When I Became a Driver
Tuesday Timed Writing Sessions
Natalie Goldberg is known for her book, “Writing Down the Bones.” One technique she offers everyone is her practice of timed writing sessions. The basis is to find a prompt, set the timer for seven to ten minutes, and start writing non stop without lifting the pen off the paper until the timer goes off. I did a timed writing session on the following prompt and this is what emerged.
Prompt: Tell me when you learned to drive.
I was elated when I turned sixteen and got my driver’s permit. What I didn’t know at the time was that it would take me years to actually get my driver’s license at the age of thirty-two. Who saw that coming?
When I finally couldn’t live without driving, I caved in. I had grown accustomed to my non-driving life and was quite content. It became difficult to get around with three kids and dragging two car seats in an uber. Those were some crazy days. It’s amazing how far I went without learning to drive.
At first, I thought I’d learn from my husband, Shakil, just like at sixteen, I thought I’d learn from my Dad. Both were horrible experiences. It ended up in lots of conflicts. I finally decided to pay for classes and learn. I found a good capable teacher, who taught me enough to pass the exam.
After passing the exam, the real learning happened. I didn’t actually know how to drive until out I went into the open road and got lost one day with my kids and Mom sitting as passengers. I made the wrong turns and missed a few exits on the highway. The GPS kept telling me that my distance from my destination was continuously increasing instead of decreasing. The half hour ride turned into forty five minutes. The forty five minutes then turned into an hour. Being a novice, I never drove for more than thirty minutes at a time. As the distance and time kept increasing, I panicked. What will I do now? Should I call Shakil and tell him? I played the bizarre thought in my head. “Shakil, I’m on the highway and missed a few exits…took a few wrong turns. Now, I’m somewhere driving into oblivion and the time just keeps increasing.” How would he help me on my runaway car ride? I was on my own and it was my responsibility to get us back on the right track.
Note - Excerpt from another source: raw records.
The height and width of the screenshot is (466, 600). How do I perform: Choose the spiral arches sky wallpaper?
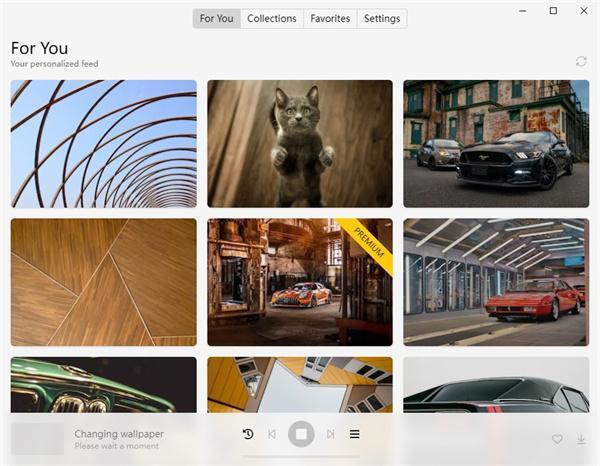click(x=104, y=144)
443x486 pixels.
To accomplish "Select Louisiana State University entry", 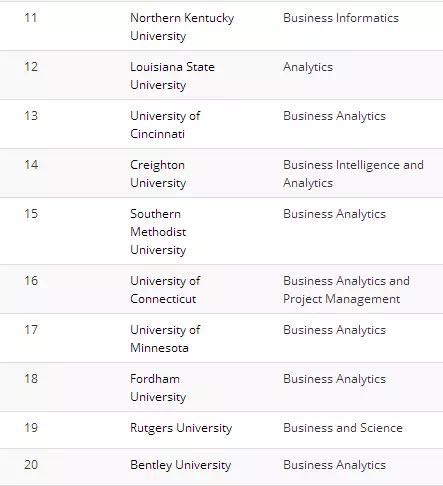I will pyautogui.click(x=172, y=76).
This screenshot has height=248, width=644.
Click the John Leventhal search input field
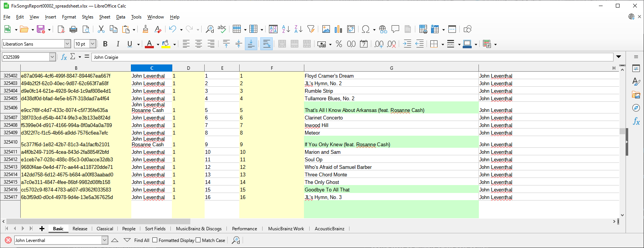click(58, 240)
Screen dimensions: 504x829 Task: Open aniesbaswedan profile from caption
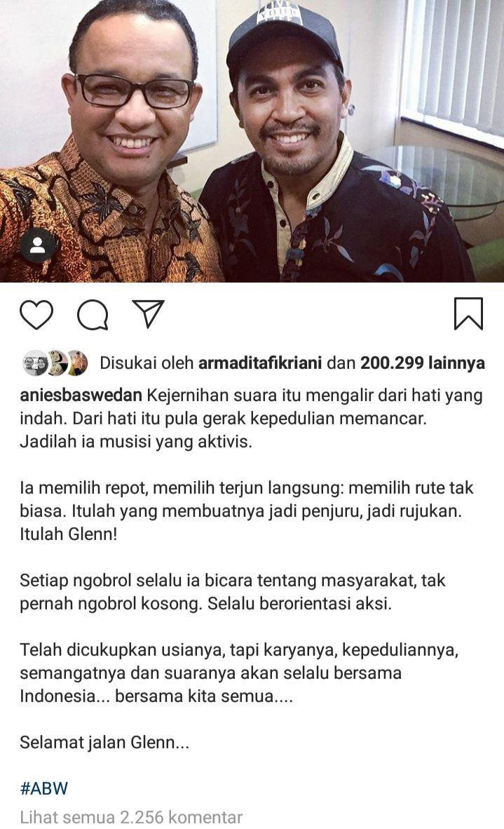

I kept driving and became aware of making the right turns and being cognizant of the exits I was supposed to take. The kids kept howling in the back, which made it difficult to focus. My Mom was extremely quiet and bribed the kids with some cough drops because that was the closest thing to candy in her bag.
One hour and ten minutes later, I recognized the main street I was driving on. With a sigh of relief, I realized in that moment that I was a driver. It just took me two decades, finding the right teacher, and then getting lost just so I can find my own way. Isn’t this what life is all about? First I kept going my merry way thinking that how I’m living life is swell. I grew comfortable with the familiarity of being a non-driver even when it was very uncomfortable. When I finally decided that I had to learn, I took action. I found a teacher to help me learn the basics. I passed the exam. That still was not enough to grant me confidence in my skills. I had to get lost in order to find my own way out. That’s when I gained trust in myself as a Driver. Learning to drive mimics many of my personal learning processes in life.
Do you remember the time you learned to drive? What lesson did you extract from that experience?